TASKS TO CARRY OUT =>
a. Retype the passage on the shariah principle between "There is a clear" and "of giving zakat!", inclusive.
b. In the passage on the shariah principle, what English rendering is given for "la yukallifullahu nafsan illa wusaha"?
c. List, in order, each transliterated Arabic word of the Quranic verse quoted in the passage on the shariah principle.

PASSAGE TO READ =>
There is a clear principle of the shariah in this regard. The Quran says: la yukallifullahu nafsan illa wusaha, or 'God does not charge a soul with more than it can bear.' (2: 286). From this we learn that God does not expect people to do more than they are capable of. Given this, how can God give believers commandments that they are not in a position to follow? If someone claims that the believers are required by God, under all conditions, to enforce all the laws of the deen in their entirety, it is just the same as if someone were to argue that since zakat is payable on various forms of wealth, it is the duty of every Muslim to try to become the owner of every such form of wealth so that he can fully abide by the duty of giving zakat!

GIVEN DATA =>
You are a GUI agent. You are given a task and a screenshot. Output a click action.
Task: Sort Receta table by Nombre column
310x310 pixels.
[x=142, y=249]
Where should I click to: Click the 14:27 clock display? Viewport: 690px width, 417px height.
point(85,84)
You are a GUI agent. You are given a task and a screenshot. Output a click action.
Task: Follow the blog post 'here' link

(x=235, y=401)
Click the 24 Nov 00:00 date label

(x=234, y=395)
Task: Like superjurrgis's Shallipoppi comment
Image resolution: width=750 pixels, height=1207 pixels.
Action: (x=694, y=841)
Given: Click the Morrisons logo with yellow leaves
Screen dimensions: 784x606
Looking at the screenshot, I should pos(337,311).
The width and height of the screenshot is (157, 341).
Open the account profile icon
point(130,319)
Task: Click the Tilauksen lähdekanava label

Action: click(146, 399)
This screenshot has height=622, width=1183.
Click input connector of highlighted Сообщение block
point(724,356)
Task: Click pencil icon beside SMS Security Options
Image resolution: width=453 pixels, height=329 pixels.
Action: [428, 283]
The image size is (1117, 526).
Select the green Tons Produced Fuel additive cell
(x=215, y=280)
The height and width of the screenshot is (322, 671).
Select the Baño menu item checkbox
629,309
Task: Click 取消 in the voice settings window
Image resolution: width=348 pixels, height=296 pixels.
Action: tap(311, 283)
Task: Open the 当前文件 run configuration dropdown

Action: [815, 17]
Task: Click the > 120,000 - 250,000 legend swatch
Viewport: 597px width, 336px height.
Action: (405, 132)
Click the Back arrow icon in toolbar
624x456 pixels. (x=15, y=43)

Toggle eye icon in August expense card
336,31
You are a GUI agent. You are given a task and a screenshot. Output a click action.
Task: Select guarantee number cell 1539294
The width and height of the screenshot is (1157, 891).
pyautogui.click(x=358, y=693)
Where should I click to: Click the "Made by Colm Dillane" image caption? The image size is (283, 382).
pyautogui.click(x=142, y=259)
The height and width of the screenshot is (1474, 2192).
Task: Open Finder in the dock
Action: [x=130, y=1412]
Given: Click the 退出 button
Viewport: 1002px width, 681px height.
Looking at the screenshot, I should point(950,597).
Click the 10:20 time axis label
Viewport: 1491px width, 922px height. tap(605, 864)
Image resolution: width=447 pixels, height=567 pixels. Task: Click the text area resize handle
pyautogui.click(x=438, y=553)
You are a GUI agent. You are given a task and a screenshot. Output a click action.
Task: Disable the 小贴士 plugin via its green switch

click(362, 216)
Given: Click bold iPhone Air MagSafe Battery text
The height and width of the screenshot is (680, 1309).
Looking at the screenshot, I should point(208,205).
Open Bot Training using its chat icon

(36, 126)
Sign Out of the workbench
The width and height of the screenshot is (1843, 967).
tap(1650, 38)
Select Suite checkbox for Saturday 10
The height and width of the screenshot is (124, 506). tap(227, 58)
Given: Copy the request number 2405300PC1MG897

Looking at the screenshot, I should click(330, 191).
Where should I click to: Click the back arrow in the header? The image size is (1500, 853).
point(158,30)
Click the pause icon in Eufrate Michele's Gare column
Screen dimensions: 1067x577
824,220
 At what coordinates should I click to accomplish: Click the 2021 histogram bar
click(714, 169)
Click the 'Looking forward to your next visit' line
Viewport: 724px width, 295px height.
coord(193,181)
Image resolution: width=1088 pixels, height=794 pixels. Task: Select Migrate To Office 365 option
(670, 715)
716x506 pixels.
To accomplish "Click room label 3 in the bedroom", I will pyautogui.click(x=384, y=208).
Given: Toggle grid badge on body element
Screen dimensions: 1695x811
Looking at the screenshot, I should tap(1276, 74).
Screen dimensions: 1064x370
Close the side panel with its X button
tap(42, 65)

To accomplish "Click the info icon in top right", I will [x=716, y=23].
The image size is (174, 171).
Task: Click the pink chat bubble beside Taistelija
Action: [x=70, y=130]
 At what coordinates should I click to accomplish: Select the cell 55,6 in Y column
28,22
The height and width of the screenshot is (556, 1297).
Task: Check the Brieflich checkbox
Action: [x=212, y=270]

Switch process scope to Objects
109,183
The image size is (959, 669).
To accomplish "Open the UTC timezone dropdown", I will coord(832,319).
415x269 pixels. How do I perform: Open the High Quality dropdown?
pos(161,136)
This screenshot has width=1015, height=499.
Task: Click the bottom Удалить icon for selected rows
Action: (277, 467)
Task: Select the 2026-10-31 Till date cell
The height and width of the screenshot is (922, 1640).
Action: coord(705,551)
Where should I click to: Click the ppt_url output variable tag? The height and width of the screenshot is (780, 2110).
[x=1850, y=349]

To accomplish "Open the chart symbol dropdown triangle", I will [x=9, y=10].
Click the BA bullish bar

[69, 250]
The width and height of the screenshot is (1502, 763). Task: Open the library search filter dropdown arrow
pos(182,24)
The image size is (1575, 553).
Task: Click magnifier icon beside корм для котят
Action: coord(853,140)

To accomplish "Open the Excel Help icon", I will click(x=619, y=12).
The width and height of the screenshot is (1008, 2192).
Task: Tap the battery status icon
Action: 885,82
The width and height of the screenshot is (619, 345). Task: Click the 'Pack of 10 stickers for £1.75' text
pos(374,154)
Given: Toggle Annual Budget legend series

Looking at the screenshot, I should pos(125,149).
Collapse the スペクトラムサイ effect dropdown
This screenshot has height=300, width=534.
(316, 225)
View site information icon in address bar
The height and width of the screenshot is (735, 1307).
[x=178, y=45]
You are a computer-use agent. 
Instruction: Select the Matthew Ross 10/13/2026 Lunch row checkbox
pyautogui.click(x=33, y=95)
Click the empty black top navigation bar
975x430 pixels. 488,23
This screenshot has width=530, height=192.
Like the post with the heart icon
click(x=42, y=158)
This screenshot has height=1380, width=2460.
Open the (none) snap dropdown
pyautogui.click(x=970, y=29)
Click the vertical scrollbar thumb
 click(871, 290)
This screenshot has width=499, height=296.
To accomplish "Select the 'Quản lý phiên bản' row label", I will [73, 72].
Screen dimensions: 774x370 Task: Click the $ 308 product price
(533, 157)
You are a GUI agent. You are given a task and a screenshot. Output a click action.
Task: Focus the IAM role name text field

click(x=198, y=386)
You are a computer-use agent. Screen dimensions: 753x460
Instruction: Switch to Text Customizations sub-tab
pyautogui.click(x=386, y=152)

SOLUTIONS FOR EACH TASK =>
a.
There is a clear principle of the shariah in this regard. The Quran says: la yukallifullahu nafsan illa wusaha, or 'God does not charge a soul with more than it can bear.' (2: 286). From this we learn that God does not expect people to do more than they are capable of. Given this, how can God give believers commandments that they are not in a position to follow? If someone claims that the believers are required by God, under all conditions, to enforce all the laws of the deen in their entirety, it is just the same as if someone were to argue that since zakat is payable on various forms of wealth, it is the duty of every Muslim to try to become the owner of every such form of wealth so that he can fully abide by the duty of giving zakat!

b. 'God does not charge a soul with more than it can bear.'

c. la, yukallifullahu, nafsan, illa, wusaha